→ Items from a data source:
— start —
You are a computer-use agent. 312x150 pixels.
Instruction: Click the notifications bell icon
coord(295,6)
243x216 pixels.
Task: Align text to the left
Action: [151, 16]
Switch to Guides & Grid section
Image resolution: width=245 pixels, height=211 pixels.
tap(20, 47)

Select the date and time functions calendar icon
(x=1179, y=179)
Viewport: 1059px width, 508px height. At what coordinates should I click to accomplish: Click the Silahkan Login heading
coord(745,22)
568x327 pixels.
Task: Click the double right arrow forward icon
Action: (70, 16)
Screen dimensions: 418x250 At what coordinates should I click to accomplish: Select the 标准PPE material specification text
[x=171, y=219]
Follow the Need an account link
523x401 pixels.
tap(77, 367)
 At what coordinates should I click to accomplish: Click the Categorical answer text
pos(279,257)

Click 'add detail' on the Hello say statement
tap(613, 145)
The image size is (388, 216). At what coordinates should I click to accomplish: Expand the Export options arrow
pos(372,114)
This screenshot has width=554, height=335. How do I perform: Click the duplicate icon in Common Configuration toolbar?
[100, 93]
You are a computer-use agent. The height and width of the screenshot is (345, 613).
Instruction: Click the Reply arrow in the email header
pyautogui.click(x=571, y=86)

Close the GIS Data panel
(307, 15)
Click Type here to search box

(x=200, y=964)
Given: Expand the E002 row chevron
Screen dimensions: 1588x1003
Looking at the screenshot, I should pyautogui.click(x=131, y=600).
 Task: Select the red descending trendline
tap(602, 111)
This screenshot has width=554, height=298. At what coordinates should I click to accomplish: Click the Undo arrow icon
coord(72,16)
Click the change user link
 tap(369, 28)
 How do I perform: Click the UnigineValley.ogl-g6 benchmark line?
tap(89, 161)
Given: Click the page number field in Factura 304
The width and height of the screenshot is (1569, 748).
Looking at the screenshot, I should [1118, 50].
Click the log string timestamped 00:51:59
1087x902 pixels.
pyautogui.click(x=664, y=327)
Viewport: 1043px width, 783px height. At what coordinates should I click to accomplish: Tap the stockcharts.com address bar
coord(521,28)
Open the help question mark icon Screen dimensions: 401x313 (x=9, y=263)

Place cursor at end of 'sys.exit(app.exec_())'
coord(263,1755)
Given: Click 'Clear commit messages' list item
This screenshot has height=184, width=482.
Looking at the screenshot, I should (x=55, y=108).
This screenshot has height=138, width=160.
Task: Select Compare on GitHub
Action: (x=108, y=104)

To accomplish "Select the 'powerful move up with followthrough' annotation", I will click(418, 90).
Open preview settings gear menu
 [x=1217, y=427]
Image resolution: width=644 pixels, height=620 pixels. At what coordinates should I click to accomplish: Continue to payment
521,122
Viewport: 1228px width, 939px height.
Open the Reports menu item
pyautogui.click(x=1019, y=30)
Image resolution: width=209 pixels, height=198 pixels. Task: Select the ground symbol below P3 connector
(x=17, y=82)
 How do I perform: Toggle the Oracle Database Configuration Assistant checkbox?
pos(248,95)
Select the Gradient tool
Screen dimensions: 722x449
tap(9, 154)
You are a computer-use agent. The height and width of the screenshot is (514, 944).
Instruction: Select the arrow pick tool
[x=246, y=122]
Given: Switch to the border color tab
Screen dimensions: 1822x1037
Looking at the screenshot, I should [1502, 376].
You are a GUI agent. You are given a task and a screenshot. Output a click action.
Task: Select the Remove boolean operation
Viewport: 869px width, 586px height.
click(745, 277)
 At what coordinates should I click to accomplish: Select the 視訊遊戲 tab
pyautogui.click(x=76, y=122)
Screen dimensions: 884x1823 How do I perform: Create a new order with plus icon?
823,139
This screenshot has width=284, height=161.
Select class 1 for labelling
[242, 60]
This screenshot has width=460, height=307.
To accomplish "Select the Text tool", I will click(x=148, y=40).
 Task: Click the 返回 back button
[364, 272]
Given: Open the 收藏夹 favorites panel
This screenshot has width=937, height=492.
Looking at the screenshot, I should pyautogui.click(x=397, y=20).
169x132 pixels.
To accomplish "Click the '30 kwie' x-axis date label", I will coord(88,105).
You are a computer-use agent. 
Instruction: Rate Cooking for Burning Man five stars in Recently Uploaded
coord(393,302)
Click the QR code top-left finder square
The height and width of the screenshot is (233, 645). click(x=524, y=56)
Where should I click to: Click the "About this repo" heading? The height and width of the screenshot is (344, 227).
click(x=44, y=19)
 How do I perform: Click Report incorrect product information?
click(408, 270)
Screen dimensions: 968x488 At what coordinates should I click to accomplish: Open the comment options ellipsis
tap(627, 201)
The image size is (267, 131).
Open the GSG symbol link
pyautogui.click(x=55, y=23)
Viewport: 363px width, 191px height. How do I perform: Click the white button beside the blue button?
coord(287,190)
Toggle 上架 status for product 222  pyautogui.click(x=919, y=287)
— end —
→ Work to complete: Replace "At what coordinates should I click to accomplish" with "Which point should I click to accomplish" throughout the material above, then write out the full material again with no other changes.

→ Answer for this exercise:
You are a computer-use agent. 312x150 pixels.
Instruction: Click the notifications bell icon
coord(295,6)
243x216 pixels.
Task: Align text to the left
Action: [151, 16]
Switch to Guides & Grid section
Image resolution: width=245 pixels, height=211 pixels.
tap(20, 47)

Select the date and time functions calendar icon
(x=1179, y=179)
Viewport: 1059px width, 508px height. Which point should I click to accomplish: Click the Silahkan Login heading
coord(745,22)
568x327 pixels.
Task: Click the double right arrow forward icon
Action: (70, 16)
Screen dimensions: 418x250 Which point should I click to accomplish: Select the 标准PPE material specification text
[x=171, y=219]
Follow the Need an account link
523x401 pixels.
tap(77, 367)
 Which point should I click to accomplish: Click the Categorical answer text
pos(279,257)

Click 'add detail' on the Hello say statement
tap(613, 145)
The image size is (388, 216). Which point should I click to accomplish: Expand the Export options arrow
pos(372,114)
This screenshot has width=554, height=335. How do I perform: Click the duplicate icon in Common Configuration toolbar?
[100, 93]
You are a computer-use agent. The height and width of the screenshot is (345, 613).
Instruction: Click the Reply arrow in the email header
pyautogui.click(x=571, y=86)

Close the GIS Data panel
(307, 15)
Click Type here to search box

(x=200, y=964)
Given: Expand the E002 row chevron
Screen dimensions: 1588x1003
Looking at the screenshot, I should pyautogui.click(x=131, y=600).
 Task: Select the red descending trendline
tap(602, 111)
This screenshot has width=554, height=298. Which point should I click to accomplish: Click the Undo arrow icon
coord(72,16)
Click the change user link
 tap(369, 28)
 How do I perform: Click the UnigineValley.ogl-g6 benchmark line?
tap(89, 161)
Given: Click the page number field in Factura 304
The width and height of the screenshot is (1569, 748).
Looking at the screenshot, I should [1118, 50].
Click the log string timestamped 00:51:59
1087x902 pixels.
pyautogui.click(x=664, y=327)
Viewport: 1043px width, 783px height. Which point should I click to accomplish: Tap the stockcharts.com address bar
coord(521,28)
Open the help question mark icon Screen dimensions: 401x313 (x=9, y=263)

Place cursor at end of 'sys.exit(app.exec_())'
coord(263,1755)
Given: Click 'Clear commit messages' list item
This screenshot has height=184, width=482.
Looking at the screenshot, I should (x=55, y=108).
This screenshot has height=138, width=160.
Task: Select Compare on GitHub
Action: (x=108, y=104)

To accomplish "Select the 'powerful move up with followthrough' annotation", I will click(418, 90).
Open preview settings gear menu
 [x=1217, y=427]
Image resolution: width=644 pixels, height=620 pixels. Which point should I click to accomplish: Continue to payment
521,122
Viewport: 1228px width, 939px height.
Open the Reports menu item
pyautogui.click(x=1019, y=30)
Image resolution: width=209 pixels, height=198 pixels. Task: Select the ground symbol below P3 connector
(x=17, y=82)
 How do I perform: Toggle the Oracle Database Configuration Assistant checkbox?
pos(248,95)
Select the Gradient tool
Screen dimensions: 722x449
tap(9, 154)
You are a computer-use agent. The height and width of the screenshot is (514, 944).
Instruction: Select the arrow pick tool
[x=246, y=122]
Given: Switch to the border color tab
Screen dimensions: 1822x1037
Looking at the screenshot, I should [1502, 376].
You are a GUI agent. You are given a task and a screenshot. Output a click action.
Task: Select the Remove boolean operation
Viewport: 869px width, 586px height.
click(745, 277)
 Which point should I click to accomplish: Select the 視訊遊戲 tab
pyautogui.click(x=76, y=122)
Screen dimensions: 884x1823 How do I perform: Create a new order with plus icon?
823,139
This screenshot has width=284, height=161.
Select class 1 for labelling
[242, 60]
This screenshot has width=460, height=307.
To accomplish "Select the Text tool", I will click(x=148, y=40).
 Task: Click the 返回 back button
[364, 272]
Given: Open the 收藏夹 favorites panel
This screenshot has width=937, height=492.
Looking at the screenshot, I should pyautogui.click(x=397, y=20).
169x132 pixels.
To accomplish "Click the '30 kwie' x-axis date label", I will coord(88,105).
You are a computer-use agent. 
Instruction: Rate Cooking for Burning Man five stars in Recently Uploaded
coord(393,302)
Click the QR code top-left finder square
The height and width of the screenshot is (233, 645). click(x=524, y=56)
Where should I click to: Click the "About this repo" heading? The height and width of the screenshot is (344, 227).
click(x=44, y=19)
 How do I perform: Click Report incorrect product information?
click(408, 270)
Screen dimensions: 968x488 Which point should I click to accomplish: Open the comment options ellipsis
tap(627, 201)
The image size is (267, 131).
Open the GSG symbol link
pyautogui.click(x=55, y=23)
Viewport: 363px width, 191px height. How do I perform: Click the white button beside the blue button?
coord(287,190)
Toggle 上架 status for product 222  pyautogui.click(x=919, y=287)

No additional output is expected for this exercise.